Author's Note: I do not own Riddick, more's the pity, however I do promise to return him. At some point in the undisclosed future. I did not create Slam, merely this interpretation of it. I did not have any hand in the creation of Pitch Black. I did however create Spook, and the other characters not seen in Pitch Black.
"What did you say?"
"I know the mess isn't where you
wanted to go." She looked up at the huge man as his coarse hands gripped
her shoulders, spinning her, holding her inescapably tight as he glowered
down, his breath hot on her face with his anger. He was upset. She had
upset him. She had said the wrong thing, known too much again. "You didn't
want to come here. I can tell."
Shadows loomed all around Kiran.
The heavy metal door closed with a dull, heavy, inescapable click behind
her, enclosing her in near darkness, the concrete hall only lit by glowing
running lights near the guard station doors, where the guards peered out
at her through their night enhanced glass windows on either side of the heavy
blast door.
She stood, shivering, her arms
wrapped tightly about the small bag holding her three books.
A tinny, microphone-distorted
voice told her to move along, then went silent, leaving her alone with the
cold stares and the thrumming of her heartbeat. All around her she could
hear the echoes of human suffering - cries of pain, the weeping of women,
the sounds of men shouting, challenging one another. She stumbled off into
the darkness.
The air around her closed in,
overpowering with its stench of blood and filth, like she could imagine the
smell of the grave being when she became lost in the stories. It made her
stomach try to wretch up the last few meals she hadn't eaten. The breeze
her skin and hair claimed was there didn't do anything to move the reek of
the innards of this foul pit, or else she was so far from the recycling unit
that it did no good.
She stumbled on in the inky
dark, the floor tripping her up, the walls reaching out for her. Her heart,
her feet, her breath all echoed in her ears, down the halls, all around her.
But as she tripped, stumbled,
staggered through the darkness, the air began to taste cleaner, smell more
pure. Her eyes started to adjust to the rare phosphorescence of the runner
lights that peppered this corridor, but didn't spread into the side passages.
And then there he was.
He reeked of death. He emanated
danger, sweat. There was a metallic tang to the heavy scent, like wet steel.
The faint runner lights that
occasionally studded the halls backlit the massive form, flaring where it
caught in the hair that hung in clumped ringlets over his shoulders, haloing
the expansive shoulders in red-tinged light.

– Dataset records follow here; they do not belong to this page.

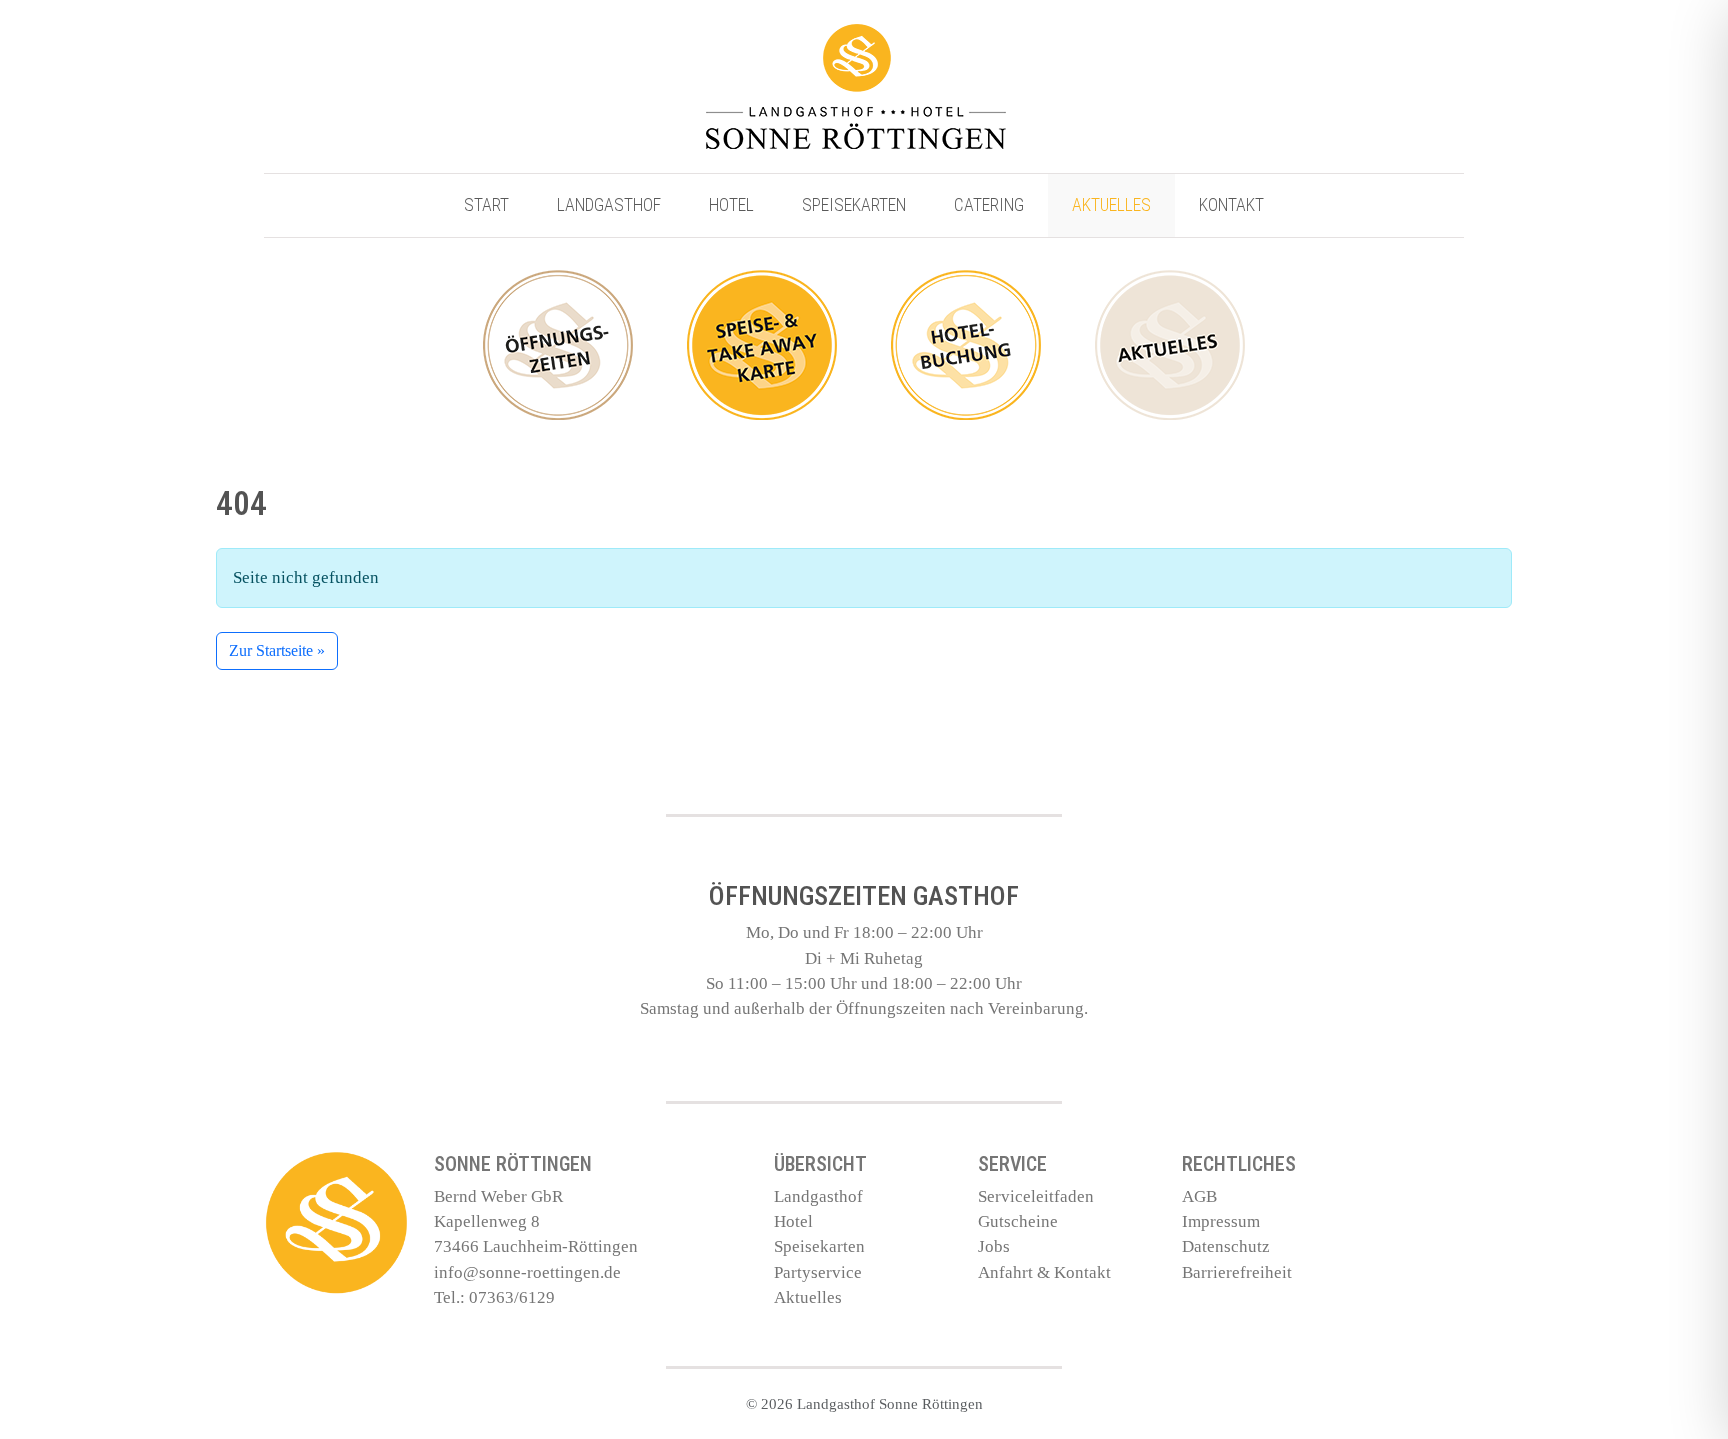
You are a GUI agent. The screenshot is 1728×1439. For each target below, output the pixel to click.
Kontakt (1231, 205)
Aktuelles (1111, 205)
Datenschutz (1226, 1246)
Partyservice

One thick arm shot out, deft
and surprisingly quick, with a speed that belied the substantial form. The
heavy hand drew her, struggling, fighting, towards the form. Closer and
closer.
And then the other stocky arm
encircled her. She yanked her body back, the hands slipping to her shoulders
where they gripped her tightly. Something between a purr and a growl escaped
his mammoth form.
"Well, well. Looks like I caught me a live one."
The thin shoulders squirmed in the callous grip, pain sparking from where the harsh fingers bruised the pale flesh. Her silvered eyes darkened, a storm over a mercury sea. Her nostrils flared with pain and anger. The soft lips tightened into a harsh line, pursed, tight, severe.
A sudden, violent yank jerked her soft shoulders, now knotted with her own wrath, out of his grasp. She stood, a step away, her face fiercely staring into his, her hair falling in an arc just to the side of her luminous eyes. Those eyes bored into his, the fire smoldering behind the stormy surface hot enough to make him step back. Her upper lip twitched with the desire, the need to snarl at him. Such fury seethed in her small frame, locked within her, causing the gentle, soft lines of her body to go sharp, rigid, malicious. The tightly fisted hands twitched, the fingers longing to snatch for a shiv.
The air itself crackled around
her, the smell of ozone harsh to his nose. Riddick turned his head slightly
away from her, watching the girl from the corner of his eye, feeling his
own hackles rising.
One predator knows another, he thought to himself, his own senses suddenly coming aware of danger wrapped in the small body of the young woman, a shiv in a strange hand, a cornered beast baring fangs. Her scent was different, under the smell of burnt air.
It was stronger, feral.
And then the rage faded, melted away from her, left the diminutive form of the girl he knew, wide eyed, shying back away from him, the hands suddenly up, her arms crossed, hugging her small form. She stood frozen in his gaze.
"Rabbit..." Riddick warily took the step to her taking her wrists in his hands to pull her closer. "You all right?"
Spook leaned in against the huge man, shaking, shivering. Warily slow, he released her wrists to take her into his arms.
"You're right, you know. This isn't where I want to be. This isn't where you want to be either. It isn't where you deserve to be."